Mold? Rats? Yikes! Tear the Place Down!
Judge Ana Gardiner gave the Broward County Commission some dire-sounding news.
"Commissioners, we have run out of courtrooms," warned the top judge in the criminal division at a September 25 workshop. "We have not one spare courtroom in the criminal divisions, felony divisions of Broward County; we don't even have closets... We are completely out of space."
The mind reels with the chaos that could ensue. A complete meltdown of the justice system, lawyers without enough elbow room to talk on their cell phones, judges without a hook to hang their robes on at the end of the day.
Don't worry. Gardiner was only lying to the commission. There's space enough at the courthouse. In fact, even at its busiest times, there are several empty courtrooms to be found.
But don't blame Gardiner. She's just following in the footsteps of many other liars, inflators, coveters, prevaricators, and profiteers who have been warning of the demise of the old county courthouse for years.

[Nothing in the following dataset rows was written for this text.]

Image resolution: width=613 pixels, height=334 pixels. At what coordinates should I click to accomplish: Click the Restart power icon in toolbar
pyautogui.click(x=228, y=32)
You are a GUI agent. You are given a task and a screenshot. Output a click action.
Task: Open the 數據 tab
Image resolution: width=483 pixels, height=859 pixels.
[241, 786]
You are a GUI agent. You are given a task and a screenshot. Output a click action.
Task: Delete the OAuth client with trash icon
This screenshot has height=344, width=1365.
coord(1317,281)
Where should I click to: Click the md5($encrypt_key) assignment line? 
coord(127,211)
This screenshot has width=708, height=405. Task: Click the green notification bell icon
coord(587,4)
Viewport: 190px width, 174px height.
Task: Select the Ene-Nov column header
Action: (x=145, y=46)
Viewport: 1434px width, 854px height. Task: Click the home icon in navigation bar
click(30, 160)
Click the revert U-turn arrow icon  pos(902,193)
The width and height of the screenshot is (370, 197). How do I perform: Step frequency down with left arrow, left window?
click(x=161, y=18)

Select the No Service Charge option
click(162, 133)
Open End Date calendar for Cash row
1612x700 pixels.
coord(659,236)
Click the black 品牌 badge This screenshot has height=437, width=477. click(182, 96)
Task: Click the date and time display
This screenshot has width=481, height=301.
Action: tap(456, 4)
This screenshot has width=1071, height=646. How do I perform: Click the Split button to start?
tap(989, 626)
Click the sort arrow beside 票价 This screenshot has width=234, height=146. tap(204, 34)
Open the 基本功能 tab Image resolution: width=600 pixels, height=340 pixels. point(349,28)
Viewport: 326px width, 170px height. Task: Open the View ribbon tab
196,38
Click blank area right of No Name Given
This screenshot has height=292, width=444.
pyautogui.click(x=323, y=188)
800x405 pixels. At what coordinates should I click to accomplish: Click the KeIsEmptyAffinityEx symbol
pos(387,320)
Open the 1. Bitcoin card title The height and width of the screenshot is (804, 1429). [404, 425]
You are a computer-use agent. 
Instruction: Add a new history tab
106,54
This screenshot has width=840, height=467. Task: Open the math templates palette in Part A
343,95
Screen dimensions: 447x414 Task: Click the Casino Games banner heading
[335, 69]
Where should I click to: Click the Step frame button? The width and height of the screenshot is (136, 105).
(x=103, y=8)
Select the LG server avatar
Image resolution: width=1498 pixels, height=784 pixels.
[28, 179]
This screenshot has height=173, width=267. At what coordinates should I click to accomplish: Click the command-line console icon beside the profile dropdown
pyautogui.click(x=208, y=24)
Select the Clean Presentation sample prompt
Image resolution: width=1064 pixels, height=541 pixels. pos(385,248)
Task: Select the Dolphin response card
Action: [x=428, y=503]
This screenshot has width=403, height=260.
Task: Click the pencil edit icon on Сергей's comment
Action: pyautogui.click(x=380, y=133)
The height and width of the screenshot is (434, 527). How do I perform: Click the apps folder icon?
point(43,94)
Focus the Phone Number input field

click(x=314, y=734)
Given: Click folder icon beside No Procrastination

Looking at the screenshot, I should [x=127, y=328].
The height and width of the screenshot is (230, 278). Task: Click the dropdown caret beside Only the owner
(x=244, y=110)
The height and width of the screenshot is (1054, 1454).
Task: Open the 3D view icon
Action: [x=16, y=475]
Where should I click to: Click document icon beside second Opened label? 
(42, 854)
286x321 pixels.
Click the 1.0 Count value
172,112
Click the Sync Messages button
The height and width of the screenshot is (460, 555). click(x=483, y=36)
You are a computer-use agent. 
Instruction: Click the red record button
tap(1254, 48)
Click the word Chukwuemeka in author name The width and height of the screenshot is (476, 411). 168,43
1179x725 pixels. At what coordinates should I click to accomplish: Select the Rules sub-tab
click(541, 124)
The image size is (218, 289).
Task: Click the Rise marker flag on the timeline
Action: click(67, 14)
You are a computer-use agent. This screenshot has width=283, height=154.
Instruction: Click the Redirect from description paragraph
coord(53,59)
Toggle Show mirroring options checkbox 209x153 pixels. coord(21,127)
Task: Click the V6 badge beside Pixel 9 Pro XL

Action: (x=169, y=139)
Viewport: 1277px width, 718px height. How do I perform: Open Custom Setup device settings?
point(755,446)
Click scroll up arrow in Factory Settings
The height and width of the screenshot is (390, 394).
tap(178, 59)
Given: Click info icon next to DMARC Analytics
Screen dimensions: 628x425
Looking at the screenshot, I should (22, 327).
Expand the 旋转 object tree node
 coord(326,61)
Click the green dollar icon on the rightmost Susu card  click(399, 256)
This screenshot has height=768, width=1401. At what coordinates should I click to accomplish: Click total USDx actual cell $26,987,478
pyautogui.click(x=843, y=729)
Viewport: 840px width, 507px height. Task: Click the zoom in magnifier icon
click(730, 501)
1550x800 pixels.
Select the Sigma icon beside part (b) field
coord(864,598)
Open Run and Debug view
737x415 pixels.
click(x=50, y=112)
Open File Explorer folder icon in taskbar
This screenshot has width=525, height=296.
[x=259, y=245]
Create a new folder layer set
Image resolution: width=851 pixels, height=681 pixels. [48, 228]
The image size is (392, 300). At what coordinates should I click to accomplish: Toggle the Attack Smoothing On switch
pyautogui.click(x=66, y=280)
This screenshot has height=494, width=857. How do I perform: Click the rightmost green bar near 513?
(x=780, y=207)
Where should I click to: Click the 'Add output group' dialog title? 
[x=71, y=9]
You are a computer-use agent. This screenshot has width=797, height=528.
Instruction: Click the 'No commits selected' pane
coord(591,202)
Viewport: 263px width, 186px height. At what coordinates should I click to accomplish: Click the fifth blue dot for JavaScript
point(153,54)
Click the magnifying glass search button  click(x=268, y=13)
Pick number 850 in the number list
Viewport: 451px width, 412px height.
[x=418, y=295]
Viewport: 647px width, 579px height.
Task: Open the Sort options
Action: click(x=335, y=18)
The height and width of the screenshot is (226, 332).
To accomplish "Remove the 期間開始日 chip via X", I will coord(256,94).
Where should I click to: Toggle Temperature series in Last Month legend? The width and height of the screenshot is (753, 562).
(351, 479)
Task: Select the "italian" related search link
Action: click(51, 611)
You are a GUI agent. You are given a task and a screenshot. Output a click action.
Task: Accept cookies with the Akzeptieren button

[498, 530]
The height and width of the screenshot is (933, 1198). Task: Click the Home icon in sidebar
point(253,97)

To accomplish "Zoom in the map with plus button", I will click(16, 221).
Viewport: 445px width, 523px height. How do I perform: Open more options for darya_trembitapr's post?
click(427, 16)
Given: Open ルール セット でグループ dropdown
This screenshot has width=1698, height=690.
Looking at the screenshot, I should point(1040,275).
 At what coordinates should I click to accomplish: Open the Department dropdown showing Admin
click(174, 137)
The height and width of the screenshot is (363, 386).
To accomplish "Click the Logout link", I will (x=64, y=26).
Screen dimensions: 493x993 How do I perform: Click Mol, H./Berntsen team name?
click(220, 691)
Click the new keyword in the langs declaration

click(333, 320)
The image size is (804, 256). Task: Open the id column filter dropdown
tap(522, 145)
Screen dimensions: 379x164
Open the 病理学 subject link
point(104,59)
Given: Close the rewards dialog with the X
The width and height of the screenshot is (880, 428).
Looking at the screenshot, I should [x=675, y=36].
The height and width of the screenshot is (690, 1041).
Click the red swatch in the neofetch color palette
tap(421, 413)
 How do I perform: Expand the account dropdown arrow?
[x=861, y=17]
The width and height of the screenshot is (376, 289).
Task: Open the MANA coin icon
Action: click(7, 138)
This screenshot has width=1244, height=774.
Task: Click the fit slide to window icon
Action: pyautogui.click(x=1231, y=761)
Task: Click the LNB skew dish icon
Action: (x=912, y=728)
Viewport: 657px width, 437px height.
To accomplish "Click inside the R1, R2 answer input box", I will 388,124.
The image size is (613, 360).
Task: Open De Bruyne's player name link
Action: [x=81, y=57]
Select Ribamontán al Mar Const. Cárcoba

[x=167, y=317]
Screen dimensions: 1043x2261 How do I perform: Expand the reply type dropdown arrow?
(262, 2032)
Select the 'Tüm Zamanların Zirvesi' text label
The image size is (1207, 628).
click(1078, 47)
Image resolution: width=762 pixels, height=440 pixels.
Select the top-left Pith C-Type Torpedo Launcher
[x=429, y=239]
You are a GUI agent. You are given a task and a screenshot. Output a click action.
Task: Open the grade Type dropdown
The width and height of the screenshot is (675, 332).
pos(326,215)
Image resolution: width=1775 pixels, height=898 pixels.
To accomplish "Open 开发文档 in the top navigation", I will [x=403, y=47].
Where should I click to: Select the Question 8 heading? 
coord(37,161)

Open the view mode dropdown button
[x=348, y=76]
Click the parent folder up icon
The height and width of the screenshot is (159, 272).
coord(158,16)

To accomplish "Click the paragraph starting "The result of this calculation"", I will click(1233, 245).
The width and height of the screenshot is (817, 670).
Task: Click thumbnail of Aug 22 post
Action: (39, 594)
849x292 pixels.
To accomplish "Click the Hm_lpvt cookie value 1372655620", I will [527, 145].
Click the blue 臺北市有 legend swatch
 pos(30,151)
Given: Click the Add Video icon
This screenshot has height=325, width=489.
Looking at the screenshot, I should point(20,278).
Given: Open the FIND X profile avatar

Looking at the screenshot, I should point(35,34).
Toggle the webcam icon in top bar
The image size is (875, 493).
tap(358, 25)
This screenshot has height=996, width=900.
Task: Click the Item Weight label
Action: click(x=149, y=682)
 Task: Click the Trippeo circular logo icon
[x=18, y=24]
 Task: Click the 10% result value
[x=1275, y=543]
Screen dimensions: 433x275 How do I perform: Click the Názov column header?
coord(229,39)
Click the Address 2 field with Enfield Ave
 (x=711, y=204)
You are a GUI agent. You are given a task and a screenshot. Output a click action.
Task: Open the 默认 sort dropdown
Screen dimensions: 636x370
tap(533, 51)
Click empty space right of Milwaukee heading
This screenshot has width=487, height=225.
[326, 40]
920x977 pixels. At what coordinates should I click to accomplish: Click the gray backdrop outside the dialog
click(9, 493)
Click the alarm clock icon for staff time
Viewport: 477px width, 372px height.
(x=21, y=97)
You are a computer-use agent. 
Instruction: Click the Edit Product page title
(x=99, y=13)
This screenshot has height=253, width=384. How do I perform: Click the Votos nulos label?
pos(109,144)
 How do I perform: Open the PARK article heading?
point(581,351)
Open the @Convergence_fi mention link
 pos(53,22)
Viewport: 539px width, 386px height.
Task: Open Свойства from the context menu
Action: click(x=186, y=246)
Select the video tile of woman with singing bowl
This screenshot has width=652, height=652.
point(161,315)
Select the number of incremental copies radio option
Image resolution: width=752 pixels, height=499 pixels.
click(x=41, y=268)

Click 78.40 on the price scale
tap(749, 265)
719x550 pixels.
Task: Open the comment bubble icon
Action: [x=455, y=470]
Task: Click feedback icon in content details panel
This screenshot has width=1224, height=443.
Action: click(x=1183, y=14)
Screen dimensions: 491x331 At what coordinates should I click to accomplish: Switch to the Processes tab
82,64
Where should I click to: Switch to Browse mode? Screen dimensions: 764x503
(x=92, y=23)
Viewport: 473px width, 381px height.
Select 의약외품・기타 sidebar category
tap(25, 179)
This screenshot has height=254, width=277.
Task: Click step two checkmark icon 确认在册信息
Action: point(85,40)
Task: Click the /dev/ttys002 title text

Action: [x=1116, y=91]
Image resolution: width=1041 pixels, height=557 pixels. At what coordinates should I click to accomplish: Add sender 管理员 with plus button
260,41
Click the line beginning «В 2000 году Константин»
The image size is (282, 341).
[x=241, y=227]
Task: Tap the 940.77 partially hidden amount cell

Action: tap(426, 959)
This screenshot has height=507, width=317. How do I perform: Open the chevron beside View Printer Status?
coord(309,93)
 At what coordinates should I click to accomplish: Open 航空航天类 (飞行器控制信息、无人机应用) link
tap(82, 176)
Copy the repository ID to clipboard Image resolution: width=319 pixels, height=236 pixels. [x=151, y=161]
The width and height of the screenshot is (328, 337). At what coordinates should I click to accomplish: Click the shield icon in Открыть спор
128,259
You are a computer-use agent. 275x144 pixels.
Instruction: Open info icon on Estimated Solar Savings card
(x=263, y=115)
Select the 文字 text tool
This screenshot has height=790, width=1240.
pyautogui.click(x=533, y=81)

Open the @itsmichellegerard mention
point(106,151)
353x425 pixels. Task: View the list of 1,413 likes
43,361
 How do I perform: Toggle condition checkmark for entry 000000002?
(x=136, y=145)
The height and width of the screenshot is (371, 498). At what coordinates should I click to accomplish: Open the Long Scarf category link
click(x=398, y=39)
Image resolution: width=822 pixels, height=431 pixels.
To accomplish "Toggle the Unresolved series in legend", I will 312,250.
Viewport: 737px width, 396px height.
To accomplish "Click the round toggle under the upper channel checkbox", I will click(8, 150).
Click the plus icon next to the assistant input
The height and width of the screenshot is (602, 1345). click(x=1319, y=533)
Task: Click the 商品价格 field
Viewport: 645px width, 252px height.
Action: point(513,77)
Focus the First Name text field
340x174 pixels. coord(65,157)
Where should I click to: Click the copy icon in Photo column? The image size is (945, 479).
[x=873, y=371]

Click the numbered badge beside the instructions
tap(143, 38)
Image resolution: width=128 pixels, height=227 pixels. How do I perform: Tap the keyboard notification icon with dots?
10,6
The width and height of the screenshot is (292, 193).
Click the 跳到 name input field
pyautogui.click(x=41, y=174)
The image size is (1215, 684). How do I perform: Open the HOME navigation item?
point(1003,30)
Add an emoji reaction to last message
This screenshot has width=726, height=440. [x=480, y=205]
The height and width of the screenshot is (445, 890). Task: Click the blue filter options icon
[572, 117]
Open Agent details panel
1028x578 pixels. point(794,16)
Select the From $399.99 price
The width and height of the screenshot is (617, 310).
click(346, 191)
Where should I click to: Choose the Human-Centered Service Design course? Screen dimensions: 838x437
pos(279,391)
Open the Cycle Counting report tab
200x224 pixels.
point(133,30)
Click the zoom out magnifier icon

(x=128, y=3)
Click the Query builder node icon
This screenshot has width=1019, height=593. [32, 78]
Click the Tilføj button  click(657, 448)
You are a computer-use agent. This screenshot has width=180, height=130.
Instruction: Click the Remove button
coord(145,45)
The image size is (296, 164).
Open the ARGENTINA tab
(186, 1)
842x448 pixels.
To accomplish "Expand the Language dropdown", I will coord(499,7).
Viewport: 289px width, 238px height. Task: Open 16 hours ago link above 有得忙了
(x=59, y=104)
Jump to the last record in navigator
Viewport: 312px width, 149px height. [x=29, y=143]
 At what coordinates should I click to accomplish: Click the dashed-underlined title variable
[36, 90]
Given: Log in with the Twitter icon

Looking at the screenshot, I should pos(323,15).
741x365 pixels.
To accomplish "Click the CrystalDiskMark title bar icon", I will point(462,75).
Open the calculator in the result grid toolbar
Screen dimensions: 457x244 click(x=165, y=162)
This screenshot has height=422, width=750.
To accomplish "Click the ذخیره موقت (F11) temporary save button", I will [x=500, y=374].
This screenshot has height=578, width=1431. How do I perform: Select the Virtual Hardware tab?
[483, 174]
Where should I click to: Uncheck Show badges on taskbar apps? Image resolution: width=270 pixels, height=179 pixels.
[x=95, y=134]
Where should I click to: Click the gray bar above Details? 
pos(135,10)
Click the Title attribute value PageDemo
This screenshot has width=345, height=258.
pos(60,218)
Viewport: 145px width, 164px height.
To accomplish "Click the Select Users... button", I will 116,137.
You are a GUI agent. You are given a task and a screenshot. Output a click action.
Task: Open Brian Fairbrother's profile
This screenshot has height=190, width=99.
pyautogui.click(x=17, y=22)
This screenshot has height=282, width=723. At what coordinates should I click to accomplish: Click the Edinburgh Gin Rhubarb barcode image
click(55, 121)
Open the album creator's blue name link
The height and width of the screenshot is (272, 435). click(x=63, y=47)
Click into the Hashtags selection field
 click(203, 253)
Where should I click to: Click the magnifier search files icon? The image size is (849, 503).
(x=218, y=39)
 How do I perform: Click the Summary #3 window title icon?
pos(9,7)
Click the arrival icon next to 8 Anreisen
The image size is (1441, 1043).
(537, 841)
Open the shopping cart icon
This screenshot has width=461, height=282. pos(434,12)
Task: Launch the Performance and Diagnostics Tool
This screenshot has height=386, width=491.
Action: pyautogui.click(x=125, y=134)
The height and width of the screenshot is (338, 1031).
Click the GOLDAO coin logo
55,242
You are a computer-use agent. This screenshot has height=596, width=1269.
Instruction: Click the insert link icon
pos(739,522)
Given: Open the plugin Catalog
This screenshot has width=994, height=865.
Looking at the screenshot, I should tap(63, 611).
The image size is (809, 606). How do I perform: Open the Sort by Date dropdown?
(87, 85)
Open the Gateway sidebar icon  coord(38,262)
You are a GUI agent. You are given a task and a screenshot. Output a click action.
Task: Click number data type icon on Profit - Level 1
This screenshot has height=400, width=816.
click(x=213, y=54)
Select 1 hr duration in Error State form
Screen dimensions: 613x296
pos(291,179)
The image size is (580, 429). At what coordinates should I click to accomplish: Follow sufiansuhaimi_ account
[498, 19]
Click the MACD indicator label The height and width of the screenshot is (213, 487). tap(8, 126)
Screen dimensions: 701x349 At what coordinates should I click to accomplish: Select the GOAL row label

The alarmist misinformation is part of an effort by the judiciary and the downtown business crowd to get a gleaming new tower of justice built. Their problem is that the people — those pesky, reprobate citizens who will actually pay for the thing — don't want it.
We know this because the commission put the issue on the ballot last November, asking the people to approve a $450 million bond to pay for a new courthouse. Voters defeated the referendum by a 60-40 spread.
You'd think that might have sent a message to commissioners that it was time to move on to another issue. But the commissioners, who are totally bought and sold on the idea, haven't stopped making their case. They say the problem isn't that their constituents don't want to fund a playground for lawyers and judges; it's that the officials didn't educate us well enough to know what's good for us.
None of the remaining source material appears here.